(DATA EXTRACTS begins)

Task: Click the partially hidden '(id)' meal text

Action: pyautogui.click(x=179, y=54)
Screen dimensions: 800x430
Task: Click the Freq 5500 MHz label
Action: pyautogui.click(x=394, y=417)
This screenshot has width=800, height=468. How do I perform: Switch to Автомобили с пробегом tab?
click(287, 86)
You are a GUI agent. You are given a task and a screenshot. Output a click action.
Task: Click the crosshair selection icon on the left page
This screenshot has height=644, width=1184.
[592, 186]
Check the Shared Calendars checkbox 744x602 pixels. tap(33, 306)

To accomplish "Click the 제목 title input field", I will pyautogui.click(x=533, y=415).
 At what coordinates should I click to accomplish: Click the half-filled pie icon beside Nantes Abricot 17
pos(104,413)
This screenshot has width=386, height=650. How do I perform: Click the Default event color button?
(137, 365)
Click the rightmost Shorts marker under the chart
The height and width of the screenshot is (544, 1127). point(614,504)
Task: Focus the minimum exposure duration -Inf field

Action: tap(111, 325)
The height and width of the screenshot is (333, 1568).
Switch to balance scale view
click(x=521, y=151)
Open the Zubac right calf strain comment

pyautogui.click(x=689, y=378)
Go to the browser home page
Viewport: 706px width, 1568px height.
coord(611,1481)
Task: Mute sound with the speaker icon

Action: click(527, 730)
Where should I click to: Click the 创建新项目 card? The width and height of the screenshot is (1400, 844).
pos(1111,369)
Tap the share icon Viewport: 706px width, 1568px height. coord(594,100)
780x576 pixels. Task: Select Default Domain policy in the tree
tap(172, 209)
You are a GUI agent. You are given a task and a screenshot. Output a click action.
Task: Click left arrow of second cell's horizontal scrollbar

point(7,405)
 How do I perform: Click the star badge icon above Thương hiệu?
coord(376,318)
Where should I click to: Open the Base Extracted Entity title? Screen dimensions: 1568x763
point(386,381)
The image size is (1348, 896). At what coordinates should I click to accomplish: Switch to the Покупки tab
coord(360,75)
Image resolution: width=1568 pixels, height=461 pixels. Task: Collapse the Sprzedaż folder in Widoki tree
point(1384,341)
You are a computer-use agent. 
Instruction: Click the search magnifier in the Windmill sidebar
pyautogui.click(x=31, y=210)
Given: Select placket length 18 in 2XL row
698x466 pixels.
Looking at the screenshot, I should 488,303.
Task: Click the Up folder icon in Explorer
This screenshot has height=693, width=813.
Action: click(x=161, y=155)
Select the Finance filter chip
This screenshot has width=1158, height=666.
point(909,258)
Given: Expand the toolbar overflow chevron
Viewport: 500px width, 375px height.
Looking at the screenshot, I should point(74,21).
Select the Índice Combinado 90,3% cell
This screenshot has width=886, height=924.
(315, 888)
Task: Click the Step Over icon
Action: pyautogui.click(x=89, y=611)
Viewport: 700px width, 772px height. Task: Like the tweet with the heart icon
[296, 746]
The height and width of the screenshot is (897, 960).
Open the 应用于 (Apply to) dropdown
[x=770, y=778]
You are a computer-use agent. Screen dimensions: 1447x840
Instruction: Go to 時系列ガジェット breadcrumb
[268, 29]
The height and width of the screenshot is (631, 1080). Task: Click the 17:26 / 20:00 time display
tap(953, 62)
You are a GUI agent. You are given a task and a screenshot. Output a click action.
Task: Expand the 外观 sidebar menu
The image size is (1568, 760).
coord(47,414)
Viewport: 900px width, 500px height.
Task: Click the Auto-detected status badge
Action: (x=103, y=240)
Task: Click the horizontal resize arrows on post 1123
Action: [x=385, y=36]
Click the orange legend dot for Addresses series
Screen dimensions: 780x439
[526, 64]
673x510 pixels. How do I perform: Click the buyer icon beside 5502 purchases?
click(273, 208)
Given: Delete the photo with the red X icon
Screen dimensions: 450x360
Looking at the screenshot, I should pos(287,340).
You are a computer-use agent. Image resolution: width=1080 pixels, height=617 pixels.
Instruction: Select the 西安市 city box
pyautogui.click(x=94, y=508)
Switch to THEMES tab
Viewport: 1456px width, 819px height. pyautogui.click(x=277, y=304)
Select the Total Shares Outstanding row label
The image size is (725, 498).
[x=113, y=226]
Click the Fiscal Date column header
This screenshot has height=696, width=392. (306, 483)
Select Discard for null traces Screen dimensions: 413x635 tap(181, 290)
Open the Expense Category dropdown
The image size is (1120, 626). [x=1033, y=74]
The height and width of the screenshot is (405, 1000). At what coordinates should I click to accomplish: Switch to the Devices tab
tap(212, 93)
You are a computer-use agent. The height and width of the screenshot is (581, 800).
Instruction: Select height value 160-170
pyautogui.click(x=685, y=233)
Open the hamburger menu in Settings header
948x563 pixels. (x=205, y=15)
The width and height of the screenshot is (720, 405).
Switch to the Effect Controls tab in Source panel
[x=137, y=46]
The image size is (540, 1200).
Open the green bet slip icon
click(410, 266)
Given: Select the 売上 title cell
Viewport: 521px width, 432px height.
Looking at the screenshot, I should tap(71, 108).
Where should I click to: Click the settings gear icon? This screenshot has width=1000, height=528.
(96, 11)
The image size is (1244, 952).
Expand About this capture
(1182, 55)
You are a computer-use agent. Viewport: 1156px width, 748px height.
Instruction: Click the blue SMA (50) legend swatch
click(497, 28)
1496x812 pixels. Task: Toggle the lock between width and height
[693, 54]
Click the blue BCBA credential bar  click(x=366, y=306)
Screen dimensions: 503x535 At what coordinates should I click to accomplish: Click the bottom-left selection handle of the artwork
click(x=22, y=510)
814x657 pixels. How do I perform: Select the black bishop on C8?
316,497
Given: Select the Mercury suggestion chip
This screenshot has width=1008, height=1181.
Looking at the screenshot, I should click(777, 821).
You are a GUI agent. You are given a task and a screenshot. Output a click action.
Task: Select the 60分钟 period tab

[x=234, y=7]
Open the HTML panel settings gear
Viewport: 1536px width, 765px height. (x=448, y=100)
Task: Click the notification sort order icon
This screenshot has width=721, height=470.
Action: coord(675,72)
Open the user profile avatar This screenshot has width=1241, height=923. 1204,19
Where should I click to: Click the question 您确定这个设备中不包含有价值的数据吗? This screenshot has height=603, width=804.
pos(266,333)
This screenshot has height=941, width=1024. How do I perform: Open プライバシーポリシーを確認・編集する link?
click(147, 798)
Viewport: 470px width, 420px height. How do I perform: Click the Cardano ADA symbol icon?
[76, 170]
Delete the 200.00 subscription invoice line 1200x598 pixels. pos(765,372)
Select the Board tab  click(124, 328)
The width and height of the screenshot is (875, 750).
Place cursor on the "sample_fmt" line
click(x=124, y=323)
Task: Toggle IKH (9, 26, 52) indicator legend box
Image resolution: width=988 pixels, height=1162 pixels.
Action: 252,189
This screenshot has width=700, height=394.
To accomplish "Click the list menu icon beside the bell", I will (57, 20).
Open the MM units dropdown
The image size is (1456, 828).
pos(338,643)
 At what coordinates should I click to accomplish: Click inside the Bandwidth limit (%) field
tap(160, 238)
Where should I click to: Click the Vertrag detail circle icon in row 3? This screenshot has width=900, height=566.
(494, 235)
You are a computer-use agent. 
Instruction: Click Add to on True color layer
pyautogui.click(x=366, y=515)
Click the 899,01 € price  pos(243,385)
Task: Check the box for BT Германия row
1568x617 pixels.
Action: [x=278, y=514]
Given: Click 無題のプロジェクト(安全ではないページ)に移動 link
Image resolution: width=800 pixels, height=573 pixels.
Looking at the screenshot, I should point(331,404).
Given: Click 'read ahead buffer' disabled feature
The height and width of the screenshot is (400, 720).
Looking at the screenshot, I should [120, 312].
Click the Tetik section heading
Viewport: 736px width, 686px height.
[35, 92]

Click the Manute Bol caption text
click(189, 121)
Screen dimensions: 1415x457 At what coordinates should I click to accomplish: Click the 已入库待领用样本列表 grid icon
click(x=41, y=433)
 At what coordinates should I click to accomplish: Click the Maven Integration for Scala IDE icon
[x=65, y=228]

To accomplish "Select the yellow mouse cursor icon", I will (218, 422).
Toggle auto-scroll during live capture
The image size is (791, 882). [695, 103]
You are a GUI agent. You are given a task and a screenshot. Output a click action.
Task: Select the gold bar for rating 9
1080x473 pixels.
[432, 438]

(DATA EXTRACTS ends)

One stretch of the lines above is wanted, from the line that contains "This screenshot has width=886, height=924." through the line that contains "Task: Expand the 外观 sidebar menu". Output it exactly.

▸ RESPONSE AREA
This screenshot has width=886, height=924.
(315, 888)
Task: Click the Step Over icon
Action: pyautogui.click(x=89, y=611)
Viewport: 700px width, 772px height. Task: Like the tweet with the heart icon
[296, 746]
The height and width of the screenshot is (897, 960).
Open the 应用于 (Apply to) dropdown
[x=770, y=778]
You are a computer-use agent. Screen dimensions: 1447x840
Instruction: Go to 時系列ガジェット breadcrumb
[268, 29]
The height and width of the screenshot is (631, 1080). Task: Click the 17:26 / 20:00 time display
tap(953, 62)
You are a GUI agent. You are given a task and a screenshot. Output a click action.
Task: Expand the 外观 sidebar menu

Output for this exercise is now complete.